The following article appeared on ABC Melbourne on 3rd March 2014:
Australia’s first Islamic Museum opens in Melbourne
By Prue Bentley
A new museum showcasing Islamic art, design and ingenuity has officially opened its doors to the public.
Sport has a place in shaping the Australian world view, but to Moustafa Fahour, it’s the arts that truly bring us together. Mr Fahour is one of the founders of Australia’s first museum dedicated to Islamic arts and culture, nestled between the Merri River and an industrial slice of Thornbury. With a mission to highlight a singularly Australian expression of Islamic culture, he says the $10 million purpose-built space will do for Islamic identity what the AFL has done for indigenous Australia. “I think art is more universal and can really bring people from all faiths and cultures together and once you learn and understand you’ll actually celebrate these differences.” He says it’s about creating a “fusion between Australian infrastructure but a lot of Islamic principles, from traditional calligraphy to geometric tile patterns.”Even before you cross the threshold, it’s clear that idea is embodied in the building’s distinct design. The large warehouse space is partially enveloped in Australian corten steel patterned with indigenous themes.
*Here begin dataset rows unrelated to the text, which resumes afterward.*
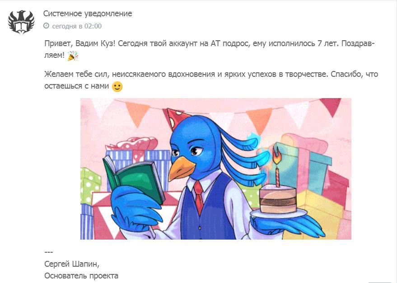Click the phoenix-with-book avatar icon
The image size is (397, 283).
(21, 22)
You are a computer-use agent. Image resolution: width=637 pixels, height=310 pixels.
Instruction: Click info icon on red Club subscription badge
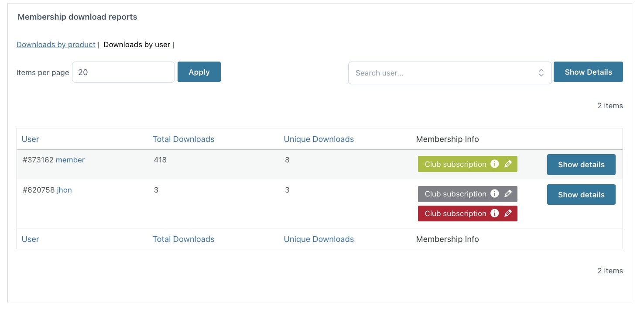(x=494, y=214)
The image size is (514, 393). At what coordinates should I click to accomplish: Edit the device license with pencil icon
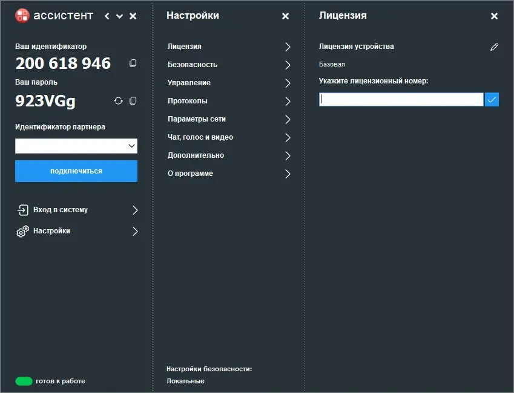click(495, 46)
Where it wraps across the front entrance-way the rusted red steel meets a sleek grey front emblazoned with arabic script quoting a passage from the Qur’an which translates to “so narrate to them the stories so that upon them they may reflect”. The route around the museum is a deliberate journey, starting with a space that explores elements of Islamic faith and efforts to explain concepts too often misunderstood or misrepresented; terms like “jihad” and “hajj” along with the origins of Islam. Examples of archeology including early bone and ivory chess pieces from Afghanistan give way to modern art inspired by and created by Australian Muslims. A special piece of their permanent collection has pride of place; a series of three beautifully painted surfboards inspired by the 2005 Cronulla Riots in Sydney.
Several notable Australian Muslims have been involved in this project, including the CEO of Australia Post Ahmed Fahour who is serving as the museum’s patron. His brother Moustafa Fahour explains the project is an exercise in “enhancing the social cohesive and multicultural landscape and really give a window into the Islamic life and the Australian muslim history and contributions they’ve made to Australia and to civilisation.” He hopes people from right around the nation will embrace their mission.
Some may need to step outside their culture, others outside their comfort zone but what they step into will undoubtedly be worth the effort.